After spending some time looking at your content, and understanding what content is the most popular and what isn’t, you can determine who your customers are and what interests them. Then, you can then create and shape your customer profiles, which allows you to create more targeted content in the future.
Even if you have been in business for a decade, things change and people change. Therefore, it’s important to review and update your customer profiles accordingly and as you review your content metrics.
6. Build a content schedule.
If your business has been struggling to keep up with a consistent content schedule, now is the time to fix that. Develop a new editorial calendar, clarifying what content will be written and when it will be published. Your calendar can include blogs, social posts, promotions, and so on.
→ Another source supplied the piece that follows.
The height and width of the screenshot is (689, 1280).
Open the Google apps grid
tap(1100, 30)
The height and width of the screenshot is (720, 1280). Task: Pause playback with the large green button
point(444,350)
Schedule some time each month to review metrics for content published during the previous month and to also develop content for the upcoming month. Be sure to also consider upcoming events, seasons, and holidays.
This should be a collaborative and iterative effort. In addition to establishing a content schedule, it’s also important to note who is responsible for what. For example, who is the writer? Who is the editor? Who is responsible for publishing and sharing the content?
Clarifying roles will not only establish a level of accountability across the team but also ensure content is created and published consistently and according to schedule.
7. Refresh and create new content.
If, while performing your content audit, you notice a gap in your existing content and your ideal customer profile, then it’s time to either refresh and update old content and/or create new content.
However, the key here is refreshing or creating valuable content. The best way to ensure that your content team is churning out valuable content all the time is by following a checklist.
8. Document and update your new content marketing strategy.
After performing your content audit, you’ve likely learned a thing or two about your existing content, such as what your target customers are looking for, which topics they enjoy most, and the frequency at which you should be publishing content. With all these great insights, you are now in a better and more confident position to revamp your content marketing strategy for the future.
Finally, the last step in the process is to document your new content strategy, including your editorial calendar, roles and responsibilities, and how you will measure content performance going forward.
A content audit can make all the difference in your content marketing strategy.
Although a content audit might take some time and resources, it is an exercise that will be well worth it for you, your team, and the future success of your business, allowing you closer to reaching your sales, marketing, and business goals.